Regardless of anything else I ever read or do, I’ve always got at least one foot in the Medieval or Renaissance world at all times. It’s what I do. I’ve come to learn that, as with pretty much anything else I study in-depth, the more I learn, the more I think I need to learn. Sometimes I bite off a bit more than I can chew, and it forces me to stretch my understanding in ways I might not have been able to under other circumstances. This book is one of those scholarly catalysts that pushed some boundaries for me.
I’ve been whittling away at this for a couple of months now, marveling at the wonderfully archaic and elevated speech. I had to remind myself constantly that this was before Shakespeare, and it was not composed for stagecraft. Or was it? If the Bard is correct in that “all the world’s a stage,” then surely courtly politics and the religious dramas that unfold in the time of Henry VIII were of the highest theater possible in those days. It certainly makes for interesting fictional entertainment, if the sheer amount of such works are anything to judge by. For me, it’s far more satisfying to read the real history. The problem with that, which is where fiction fills in the blanks, is that it’s difficult to get a sense of the voice of the person. Fiction turns people into characters. A book like this brings us into the mind of the real queen.
Known as Henry’s sixth and final queen, the one who survived into dowager widowhood according to the famous rhyme, Katherine Parr made a mark on history that deserves to be recognized. She is the first woman author to be published in England under her own name, and in English. Much of what she put into place led the way for the Reformation under Elizabeth I, much which stands even today. A book like this gathers together the words she wrote and puts them into proper context, bringing the queen to life once more.
There are some things to note about this book that the Tudor enthusiast absolutely needs to know. The first is this is a scholarly tome, and all that implies. It’s not meant for the general public, and it is priced accordingly. The second is that most of what is here is translated to modern English from the English of her own time or sometimes Latin or French. There are examples within of the older, original version, which serve to remind that the past is a foreign land with a foreign tongue.

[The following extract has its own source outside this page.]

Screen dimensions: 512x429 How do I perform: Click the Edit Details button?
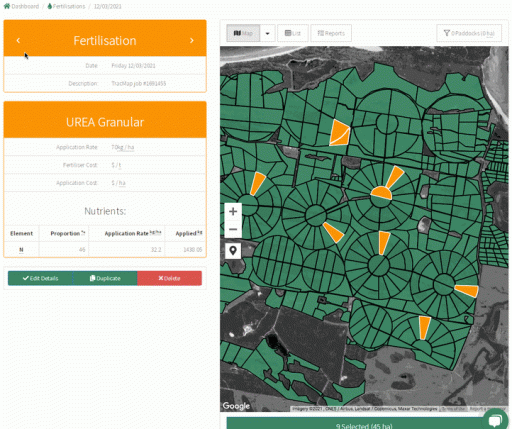click(40, 278)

Following the general introduction that includes a brief but thorough biography, the correspondence comprises the first section of the book, broken into five parts and ordered chronologically. There are footnotes all through this that are far more numerous than the text itself, and for justifiable reason. Those of a less scholarly bent will likely skip past them, but I feel that might be a disservice for the more enthusiastic readers out there. The next four sections are Katherine’s books, all of which are religious in nature and showcase her personal beliefs and understandings, which is no small feat considering the turmoil before and during of her reign. The last of these is her Personal Prayerbook, better known as “Lady Jane Grey’s Prayerbook” as it was in her possession when she was executed, but research pinpoints that “Its earlier history, however, lies entirely with Queen Katherine Parr.”
As a whole, this book is an astounding volume for a niche audience, and I’m sure you already know if you’re in that niche. It sheds a great deal of light on the politics of the age, some of the legal hoops that had to be jumped through as in any age, and much of the spiritual character that defined Katherine as a person. Ultimately that’s the greatest reason for me to have read this, to humanize her. In doing so, it humanizes many of the personalities around her in a way that neither biography nor fiction could ever truly do.